→ EXTRAIT DU TEXTE:
··········

JEAN Raymond, Auguste, Henri

Par Robert Mencherini

Né le 21 novembre 1925 à Marseille (Bouches-du-Rhône), mort le 3 avril 2012 à Gargas (Vaucluse) ; agrégé de lettres, professeur de lycée, assistant à la Faculté de Rennes puis à l’université de Philadelphie (États-Unis), attaché culturel au Vietnam, puis au Maroc, professeur de lettres à l’université d’Aix-en-Provence, écrivain ; résistant, membre du Mouvement de la paix, puis du Parti communiste français ; conseiller régional de la région Provence-Alpes-Côte d’Azur (1992-1998).

Raymond Jean à son bureau
Raymond Jean à son bureau
Cliché fourni par Robert Mencherini

Raymond Jean est né dans une famille de la petite bourgeoisie marseillaise cultivée. Son père, vérificateur, puis inspecteur des douanes, se réclamait d’une gauche large et non sectaire. Raymond Jean, scolarisé dans une école privée catholique, le cours Ferrari, puis au lycée Saint-Charles fut très bon élève. Enfant, il assista avec sympathie, avec son condisciple, Antoine Olivesi aux manifestations du Front populaire. Lors de vacances à Sainte-Tulle (Basses-Alpes), il découvrit le pays et les œuvres de Jean Giono.

Après le baccalauréat, il poursuivit ses études en khâgne au lycée Thiers. En 1944, avec l’un de ses camarades, Hugues Journés, il participa clandestinement à des transports et distributions de tracts du Front national et à des exercices de maniement d’armes. Mais Hugues Journés fut arrêté et Raymond Jean fut lui-même convoqué pour le Travail obligatoire. Il se réfugia alors à Tourves, dans le Haut-Var auprès de sa sœur. Après le débarquement, il rejoignit Marseille, avec brassard FTPF, en août 1944, à bord d’une jeep américaine. Il devint alors responsable du secteur étudiant du Front national dont il fut directeur du bulletin bimensuel régional, FNE.

··········

Poursuivez la notice biographique de Raymond Jean à partir de sa dernière phrase. Les lignes ci-après constituent un ensemble indépendant de la notice biographique de Raymond Jean.

→ DONNÉES RECUEILLIES:
··········

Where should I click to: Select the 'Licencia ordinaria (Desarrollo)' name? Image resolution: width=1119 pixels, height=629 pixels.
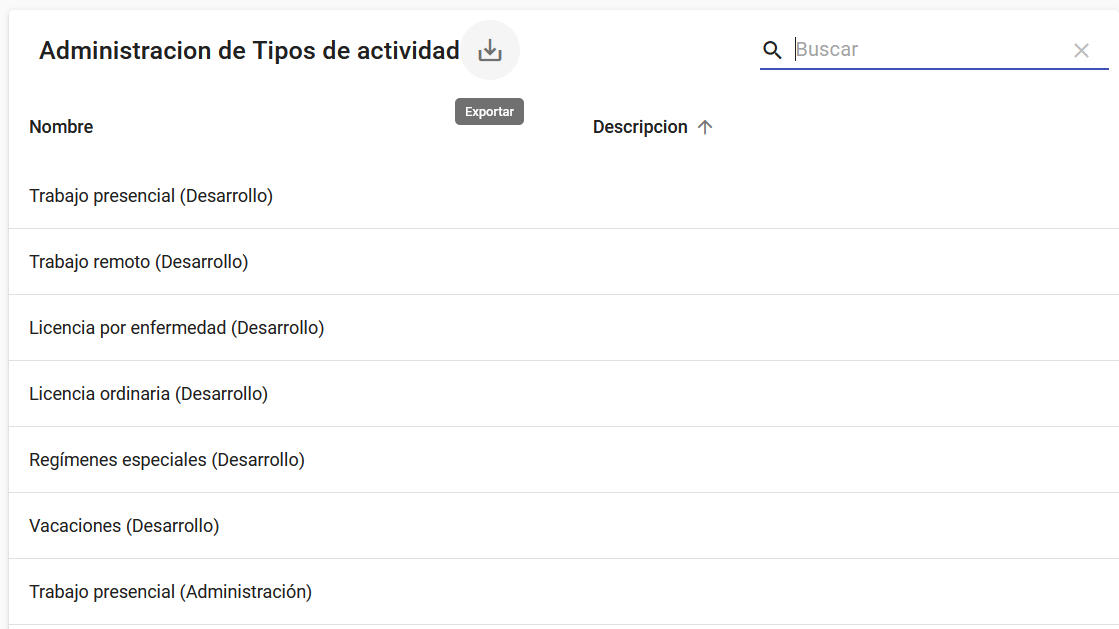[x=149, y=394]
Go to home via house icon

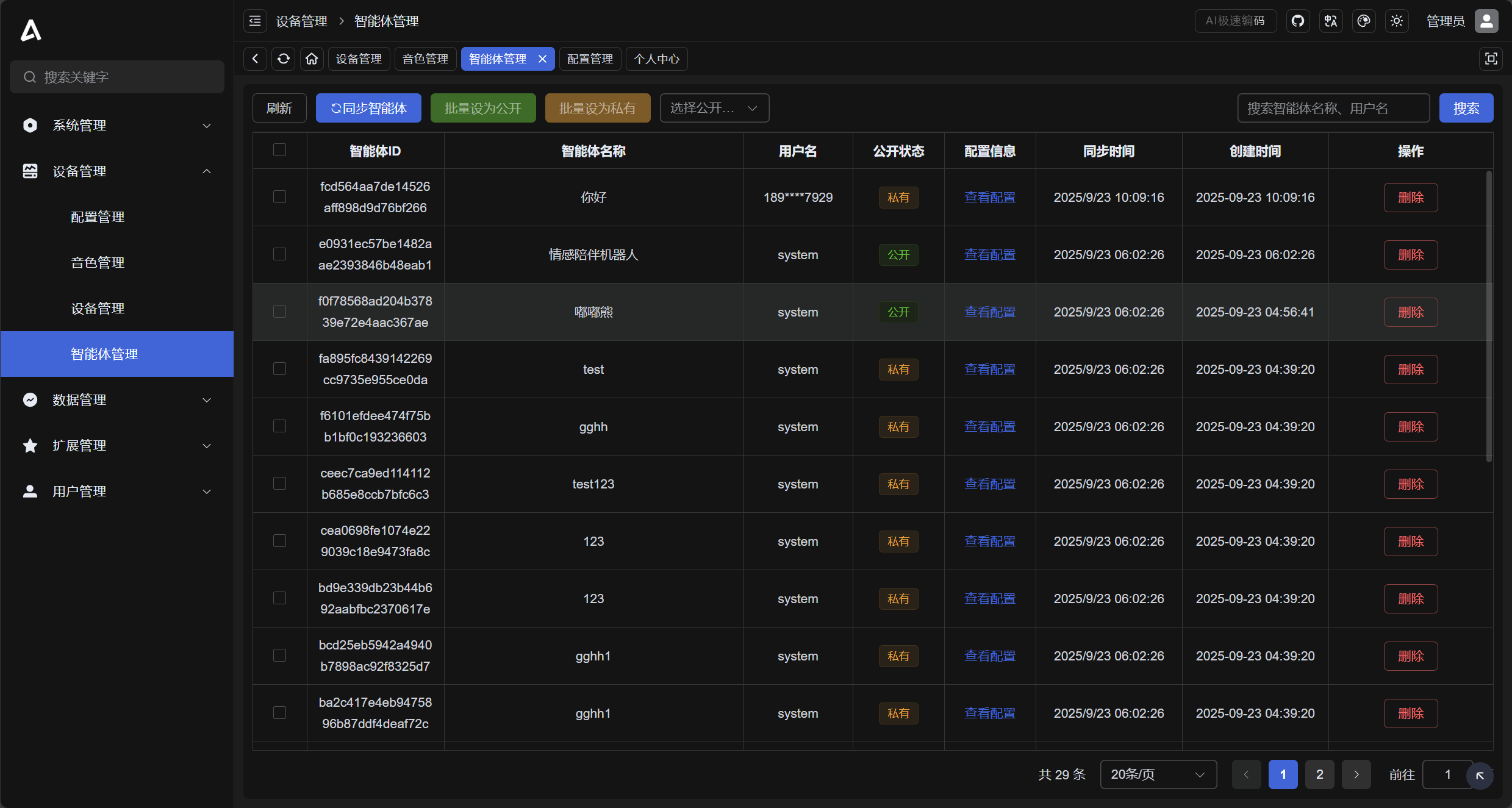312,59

··········

→ RÉSULTAT OBTENU:
Il prépara sa licence et son DES à la Faculté des Lettres d’Aix tout en suivant les cours pour l’agrégation de lettres à la Sorbonne. Lauréat de ce concours au début de l’été 1948, il fut nommé au lycée de Nevers. Il rencontra dans cette ville George (Georgette) Martel qu’il épousa la même année. Inscrit en thèse de doctorat sur Nerval, il accepta, en 1949, un poste d’assistant à la faculté des lettres de Rennes. Il publia, en 1952, un article sur Van Gogh dans Le Mercure de France et, en 1953, chez Seghers, un recueil de poésie Le Bois vert. Il s’intéressait alors particulièrement à Jean-Paul Sartre et aux Temps modernes.

Il obtint en 1953 un poste d’assistant à l’université de Philadelphie (États-Unis) qu’il rejoignit avec son épouse et ses deux enfants. En octobre 1955, on lui proposa un poste à Saïgon où il enseigna au lycée et à l’université, avant de faire fonction, l’année suivante, d’attaché culturel. Il continua dans cette voie en 1957 au Maroc, à Rabat d’abord, puis, en 1959, à Casablanca. Tout en terminant son premier roman, Les ruines de New-York, inspiré par son expérience américaine et accepté chez Albin Michel, il prit connaissance, avec intérêt, des œuvres et positions du Nouveau Roman.

Parallèlement, il ne cachait pas ses idées de gauche et fréquentait les jeunes intellectuels marocains proches de Mehdi Ben Barka qu’il rencontra également. Il signa le Manifeste des 481 demandant « une paix de justice sur la base de la reconnaissance de l’indépendance algérienne ». L’affaire provoqua des remous. Raymond Jean fut suspendu de ses fonctions. Renvoyé en France en mars 1959, il enseigna, pendant deux ans, le français à des classes de 6e et 5e du lycée Saint-Charles de Marseille. La famille, qui compta bientôt quatre enfants, s’installa à Aix-en-Provence, accueillie provisoirement pendant l’été chez Georges Mounin. Raymond Jean donna alors des critiques littéraires au Monde et collabora aux Cahiers du Sud. Il fréquenta Jean Ballard et Jean Tortel et entra en contact avec de nombreux poétes, parmi lesquels René Char, Saint-John Perse, Eugène Guillevic. En 1961, il obtint un poste de maître assistant à la Faculté de lettres d’Aix. Il publia, au début des années 1960, plusieurs romans liés à la décolonisation, La Conférence, Les Grilles et Le Village. L’écriture était inspirée par le Nouveau Roman dont pourtant l’affirmation de « non-engagement » lui posait problème.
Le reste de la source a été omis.